Start of Materials provided
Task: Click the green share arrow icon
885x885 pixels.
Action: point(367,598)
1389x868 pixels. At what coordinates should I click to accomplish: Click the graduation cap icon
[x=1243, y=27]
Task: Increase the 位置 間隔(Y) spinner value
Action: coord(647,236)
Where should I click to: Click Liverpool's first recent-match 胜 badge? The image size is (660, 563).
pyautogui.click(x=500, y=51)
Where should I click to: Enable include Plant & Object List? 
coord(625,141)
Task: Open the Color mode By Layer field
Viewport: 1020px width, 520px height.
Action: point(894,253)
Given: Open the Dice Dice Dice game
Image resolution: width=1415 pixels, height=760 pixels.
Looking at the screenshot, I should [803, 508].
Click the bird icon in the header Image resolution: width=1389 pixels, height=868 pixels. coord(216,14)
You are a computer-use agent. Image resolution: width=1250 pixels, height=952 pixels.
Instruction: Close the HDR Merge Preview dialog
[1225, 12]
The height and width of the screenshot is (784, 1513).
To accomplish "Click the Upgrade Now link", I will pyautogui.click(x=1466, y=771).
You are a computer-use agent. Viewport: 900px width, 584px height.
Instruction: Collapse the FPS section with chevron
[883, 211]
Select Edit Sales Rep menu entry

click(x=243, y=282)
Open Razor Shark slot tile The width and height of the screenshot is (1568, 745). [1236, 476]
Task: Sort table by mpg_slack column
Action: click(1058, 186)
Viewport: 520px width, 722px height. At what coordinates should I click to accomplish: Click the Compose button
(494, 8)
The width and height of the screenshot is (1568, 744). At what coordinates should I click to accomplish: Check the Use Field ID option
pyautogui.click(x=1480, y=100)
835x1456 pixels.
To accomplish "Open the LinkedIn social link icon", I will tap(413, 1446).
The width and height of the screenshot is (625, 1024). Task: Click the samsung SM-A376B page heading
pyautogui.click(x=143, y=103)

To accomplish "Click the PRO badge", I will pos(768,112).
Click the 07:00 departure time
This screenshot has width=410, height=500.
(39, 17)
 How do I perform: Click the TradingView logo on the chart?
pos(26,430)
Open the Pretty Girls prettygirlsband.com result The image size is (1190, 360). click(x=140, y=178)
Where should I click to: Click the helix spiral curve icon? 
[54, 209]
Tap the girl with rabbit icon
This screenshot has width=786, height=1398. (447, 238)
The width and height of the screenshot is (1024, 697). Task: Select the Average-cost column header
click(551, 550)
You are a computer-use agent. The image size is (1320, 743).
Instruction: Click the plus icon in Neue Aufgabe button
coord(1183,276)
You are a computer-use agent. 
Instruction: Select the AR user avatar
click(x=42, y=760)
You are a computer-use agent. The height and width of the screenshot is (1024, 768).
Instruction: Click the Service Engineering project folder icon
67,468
End of Materials provided
**Work instruction**
Line by line, return the whole listing without a single difference.

**Problem solution**
Task: Click the green share arrow icon
885x885 pixels.
Action: point(367,598)
1389x868 pixels. At what coordinates should I click to accomplish: Click the graduation cap icon
[x=1243, y=27]
Task: Increase the 位置 間隔(Y) spinner value
Action: coord(647,236)
Where should I click to: Click Liverpool's first recent-match 胜 badge? The image size is (660, 563).
pyautogui.click(x=500, y=51)
Where should I click to: Enable include Plant & Object List? 
coord(625,141)
Task: Open the Color mode By Layer field
Viewport: 1020px width, 520px height.
Action: point(894,253)
Given: Open the Dice Dice Dice game
Image resolution: width=1415 pixels, height=760 pixels.
Looking at the screenshot, I should [803, 508].
Click the bird icon in the header Image resolution: width=1389 pixels, height=868 pixels. coord(216,14)
You are a computer-use agent. Image resolution: width=1250 pixels, height=952 pixels.
Instruction: Close the HDR Merge Preview dialog
[1225, 12]
The height and width of the screenshot is (784, 1513).
To accomplish "Click the Upgrade Now link", I will pyautogui.click(x=1466, y=771).
You are a computer-use agent. Viewport: 900px width, 584px height.
Instruction: Collapse the FPS section with chevron
[883, 211]
Select Edit Sales Rep menu entry

click(x=243, y=282)
Open Razor Shark slot tile The width and height of the screenshot is (1568, 745). [1236, 476]
Task: Sort table by mpg_slack column
Action: click(1058, 186)
Viewport: 520px width, 722px height. At what coordinates should I click to accomplish: Click the Compose button
(494, 8)
The width and height of the screenshot is (1568, 744). At what coordinates should I click to accomplish: Check the Use Field ID option
pyautogui.click(x=1480, y=100)
835x1456 pixels.
To accomplish "Open the LinkedIn social link icon", I will tap(413, 1446).
The width and height of the screenshot is (625, 1024). Task: Click the samsung SM-A376B page heading
pyautogui.click(x=143, y=103)

To accomplish "Click the PRO badge", I will pos(768,112).
Click the 07:00 departure time
This screenshot has width=410, height=500.
(39, 17)
 How do I perform: Click the TradingView logo on the chart?
pos(26,430)
Open the Pretty Girls prettygirlsband.com result The image size is (1190, 360). click(x=140, y=178)
Where should I click to: Click the helix spiral curve icon? 
[54, 209]
Tap the girl with rabbit icon
This screenshot has width=786, height=1398. (447, 238)
The width and height of the screenshot is (1024, 697). Task: Select the Average-cost column header
click(551, 550)
You are a computer-use agent. The image size is (1320, 743).
Instruction: Click the plus icon in Neue Aufgabe button
coord(1183,276)
You are a computer-use agent. 
Instruction: Select the AR user avatar
click(x=42, y=760)
You are a computer-use agent. The height and width of the screenshot is (1024, 768).
Instruction: Click the Service Engineering project folder icon
67,468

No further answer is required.